If fluctuations in glucose levels tend to cause symptoms observed in ADHD, one would expect to see more problems in children who have type 1 diabetes, a disease characterized by impaired regulation of glucose that necessitates the use of insulin to lower glucose levels. Sure enough, there is a significantly increased rate of ADHD among children with diabetes (type 1) than children without diabetes.
There’s consistent evidence that sugar contributes to hyperactive behavior. In one study, 74% of children with hyperactivity were found to have impaired glucose tolerance.
Another way in which sugar and refined carbohydrates can influence ADHD symptoms is via magnesium. Sugar can cause magnesium deficiency, which can exacerbate hyperactivity.
Though parents of children with ADHD often report increased hyperactivity after consumption of sugar or sweeteners (as in diet soda), most studies have failed to demonstrate such a finding. However, sugar consumption increases adrenaline levels in healthy children and also increases aggressive behavior.
Do elimination diets help?
Research in the 1970’s by Feingold claimed improvement with a diet that eliminated apples, grapes, lunch meats, sausage, hot dogs, and artificial flavors and colors. It was noted that a subgroup of children reacted adversely to a challenge of additives and preservatives.
A diet eliminating common food allergens has also been shown to be beneficial. These allergens include wheat cereals, nuts, cheese, cow’s milk, egg, chocolate, and citrus fruits. This elimination diet showed reduction in hyperactivity in 82% of children, with return to normal behavior for 29%. Subsequent studies have shown mixed results, and the role of the elimination diet in ADHD remains unclear.

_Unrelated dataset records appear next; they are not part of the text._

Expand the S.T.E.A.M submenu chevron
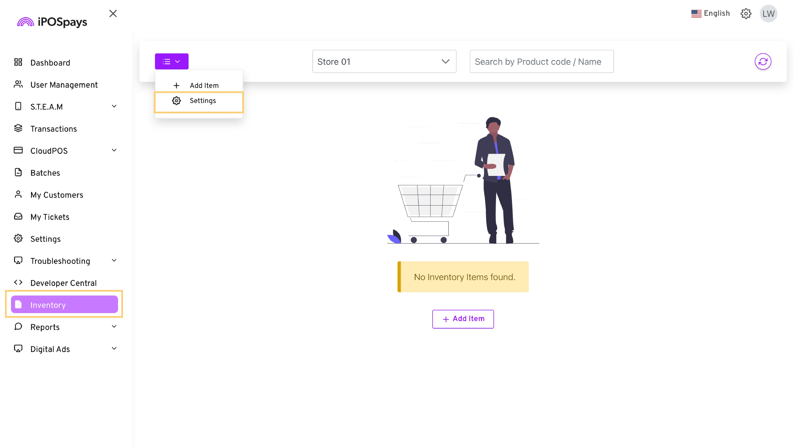794x447 pixels. pos(114,107)
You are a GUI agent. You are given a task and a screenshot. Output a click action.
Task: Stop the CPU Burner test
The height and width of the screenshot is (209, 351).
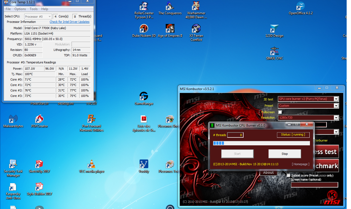285,154
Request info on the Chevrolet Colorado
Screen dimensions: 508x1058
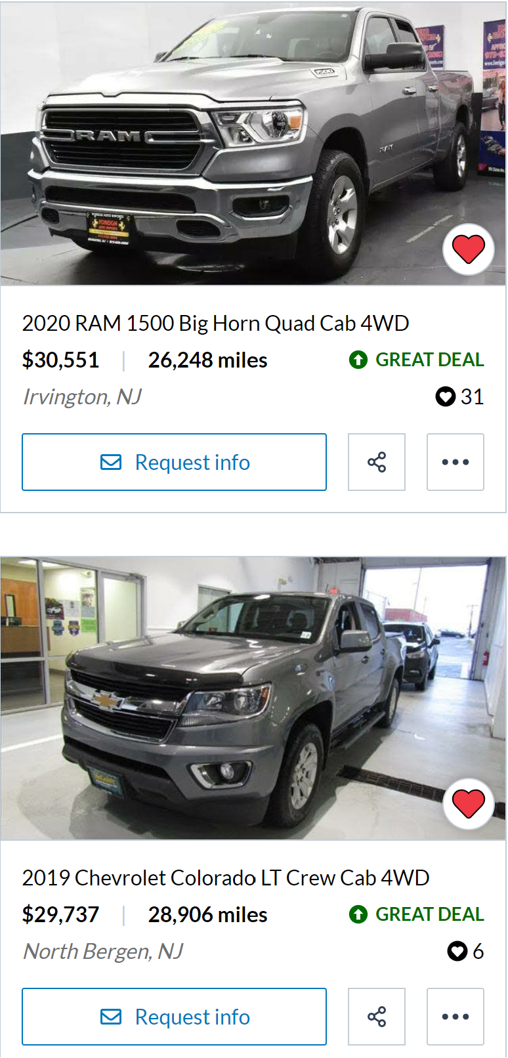pyautogui.click(x=174, y=1017)
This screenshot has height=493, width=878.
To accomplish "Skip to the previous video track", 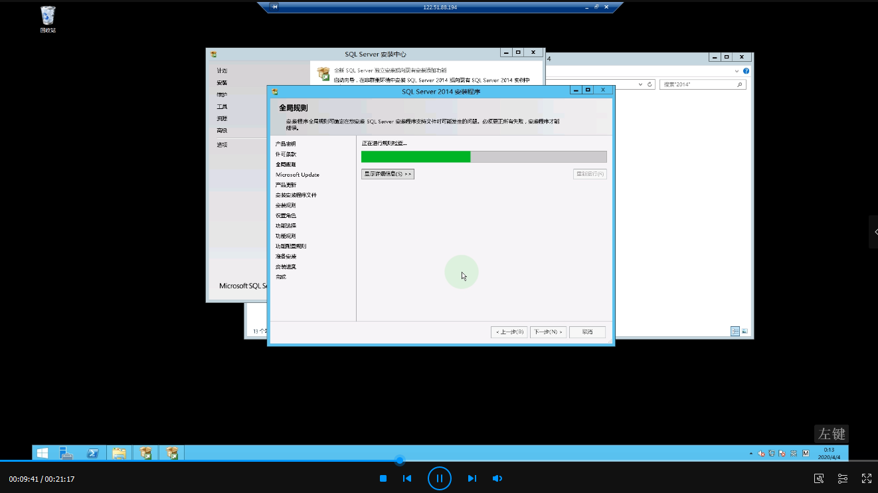I will (x=407, y=478).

Role of the ketogenic diet
As of now, there has not been a study that directly studies the effect of a ketogenic diet on humans with ADHD. However, there are promising findings from other studies.

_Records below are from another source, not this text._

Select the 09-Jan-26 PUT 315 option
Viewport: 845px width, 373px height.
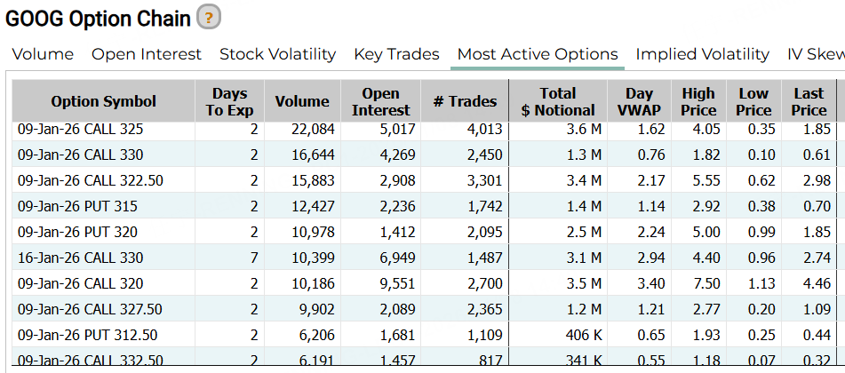pos(78,207)
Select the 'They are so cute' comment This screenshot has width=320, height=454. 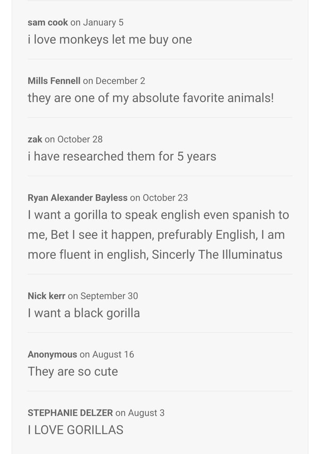coord(73,372)
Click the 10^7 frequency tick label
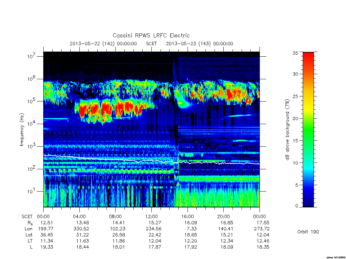Image resolution: width=346 pixels, height=259 pixels. (x=31, y=56)
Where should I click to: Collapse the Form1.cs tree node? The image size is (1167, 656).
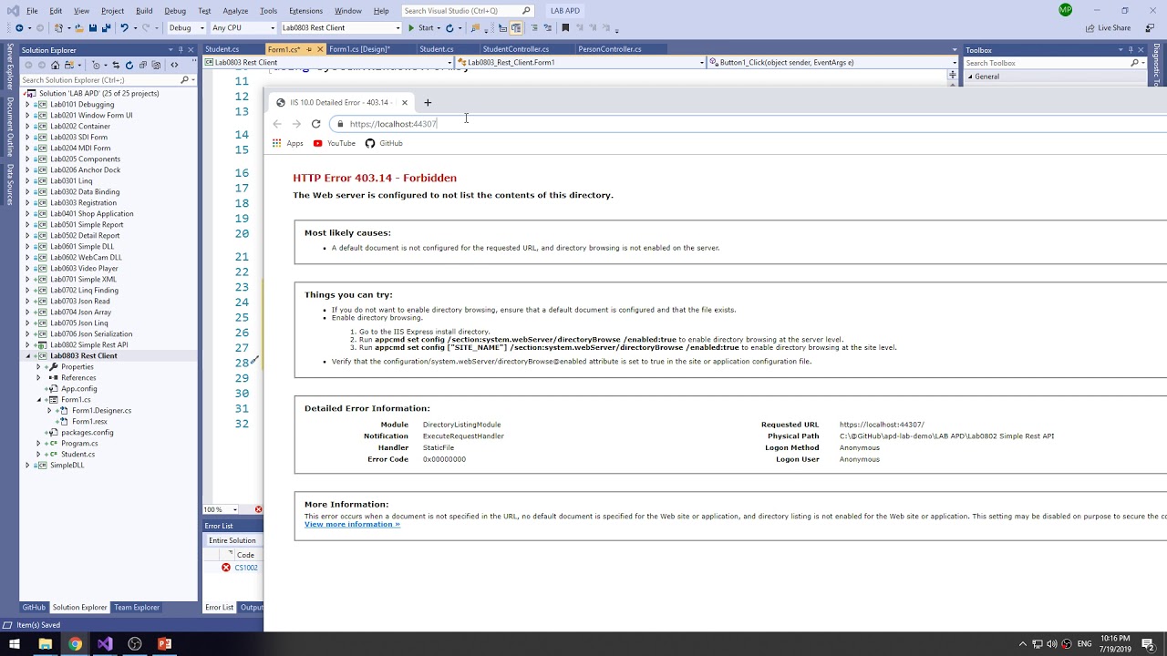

A study focused on using the ketogenic diet for reducing seizure frequency in children also demonstrated improvement in ADHD-like symptoms in children without a clinical diagnosis of ADHD. Specifically, they observed significant improvement in motor functioning, self-help skills, attention, and social skills, suggesting a potential role in alleviating these typical ADHD symptoms.
In animal models of ADHD, a ketogenic diet appears to reduce hyperactive behaviors. These studies must be interpreted with caution and cannot readily be applied to humans.

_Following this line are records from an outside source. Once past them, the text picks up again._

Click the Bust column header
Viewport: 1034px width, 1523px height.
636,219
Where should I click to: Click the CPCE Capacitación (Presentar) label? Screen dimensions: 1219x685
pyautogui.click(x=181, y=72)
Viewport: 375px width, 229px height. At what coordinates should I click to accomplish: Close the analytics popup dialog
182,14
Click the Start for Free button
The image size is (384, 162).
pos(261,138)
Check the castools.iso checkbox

While these are promising results, further research is needed to evaluate the effects of a ketogenic diet approach in human subjects.
Strategies for ADHD
- Avoid sugar
- Avoid simple carbs
- Avoid artificial food coloring
- Avoid processed foods
- Do not use food as a distraction
- Do not use food as a reward or punishment
- “No” means no. Do not cave
- Make the healthy choice the easy choice. Reduce barriers – make healthy snacks more available
- Enforce family mealtime – establish routine, minimize distractions
- Consider elimination diet to identify food sensitivities
- Track response to questionable foods
- Aim for “slow-release” meal in AM for steady glucose throughout the day – e.g. low in carbohydrates, higher protein and fat
- Consume omega-3 fatty acids – oily fish, supplements, etc. (recommended 300-600 mg/day)
There are many research findings that suggest that metabolic health plays an important role in ADHD, both in causation as well as management. Unfortunately, we are lacking high-quality, repeatable studies to clearly delineate that relationship. Given what we know about the rest of brain health, however, it stands to reason that metabolic health should be addressed in the comprehensive management of individuals with ADHD, particularly in regards to nutrition.